Recovering 3D Structures from 2D Images and Videos

The Hong Kong University of Science and Technology
Department of Computer Science and Engineering


PhD Thesis Defence


Title: "Recovering 3D Structures from 2D Images and Videos"

By

Mr. Likang WANG


Abstract:

As humans, we exist in a three-dimensional space and perceive the world through
our eyes and sense of touch. However, capturing the three-dimensional world we
observe is far from a straightforward task. Among the available sensors, only
cameras can emulate the human visual system. Yet, conventional cameras typically
provide only two-dimensional images. This limitation means our understanding of
the world is akin to a blind person feeling an elephant. Over the past few
decades, many researchers have strived to recover the three-dimensional
structure of scenes from these two-dimensional images, but even today, reaching
satisfactory quality and efficiency in reconstruction remains a significant
challenge.

To navigate this challenge, we aim first to explore the limits of reconstruction
quality. Specifically, we propose a novel coarse-to-fine strategy for scene
reconstruction. This approach begins with estimating an initial spatial position
for each pixel in the image. Next, we introduce a self-supervised method for
estimating the error distribution between our preliminary predictions and the
ground truth. This function allows us to concentrate our efforts on areas most
likely to be accurate and carry out a more refined inspection. As a result, our
strategy leads to significant improvements in reconstruction quality under the
same time and space constraints.

We then explore how to achieve more satisfactory reconstruction results while
meeting the requirements of real-time inference efficiency. For this purpose, we
propose two innovative solutions.

Firstly, we focus on achieving the highest possible quality in three-dimensional
scene reconstruction while maintaining an inference speed of more than 30 frames
per second. To do this, we propose a feature fusion method capable of
simultaneously extracting and preserving the low-frequency and high-frequency
information between video frames. It delivers massive improvements on large
planes and fine details without introducing extra computational costs. In
addition, based on the sparsity of the three-dimensional space, we propose an
accurate and efficient loss correction strategy, enabling more comprehensive
scene recovery.

Secondly, we set our sights on achieving the most accurate detail recovery,
updating at least once every 1/30th of a second. We factor in semantic
consistency between frames to facilitate a swift preliminary screening of points
in the three-dimensional space. This is followed by a meticulous evaluation
focused only on a minority of spatial areas. As a result, our method not only
achieves low-latency updates but also provides significantly superior detail
quality.

While the novel methods we propose advance the field of three-dimensional
structure recovery from two-dimensional images and videos, our approach isn't
flawless. Therefore, we also discuss the shortcomings of our current work and
propose promising directions for future research.

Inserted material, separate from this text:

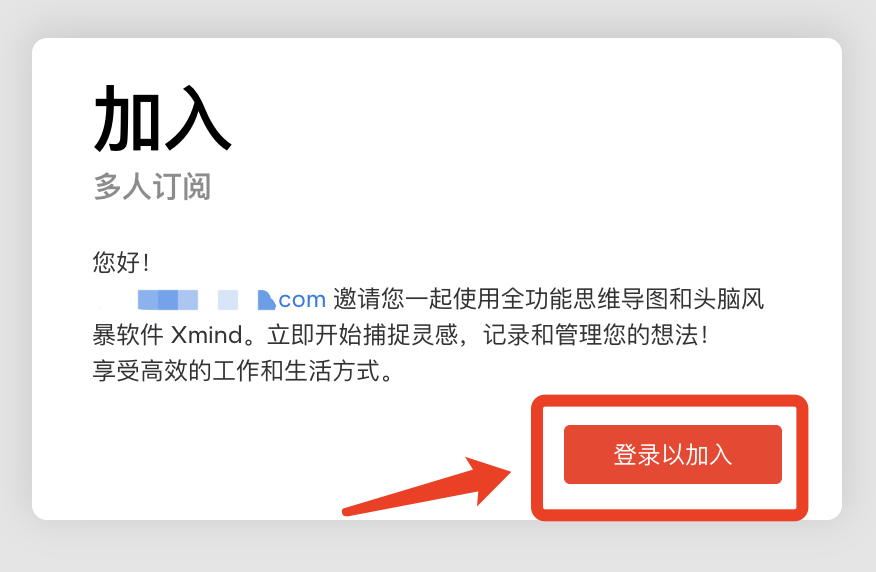Click the 享受高效的工作和生活方式 sentence
This screenshot has height=572, width=876.
pos(236,371)
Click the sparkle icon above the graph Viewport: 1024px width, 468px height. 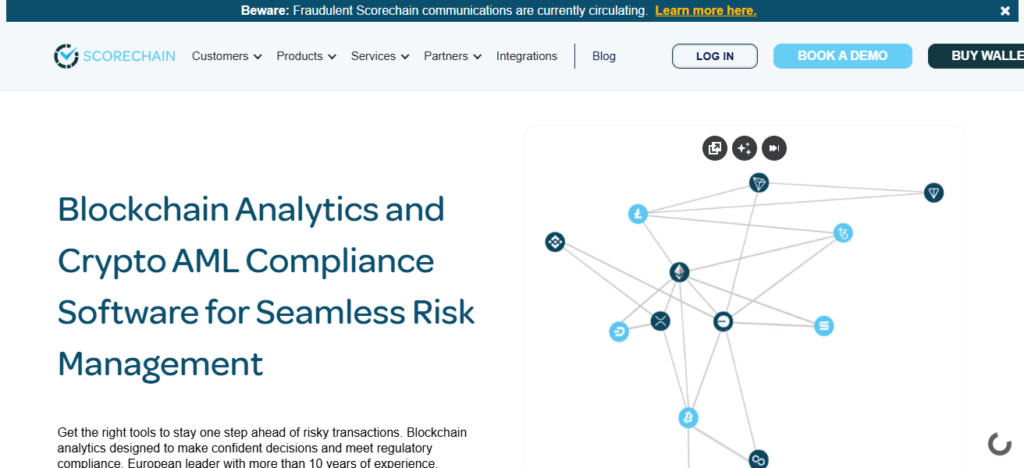click(744, 149)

Date:                   Friday, 19 January 2024

Time:                   1:00pm - 3:00pm

Venue:                  Room 5510
                        Lifts 25/26

Chairman:               Prof. Howard LUONG (ECE)

Committee Members:      Prof. Lei CHEN (Supervisor)
                        Prof. Junxian HE
                        Prof. Qiong LUO
                        Prof. Can YANG (MATH)
                        Prof. Haibo HU (HKPU)


**** ALL are Welcome ****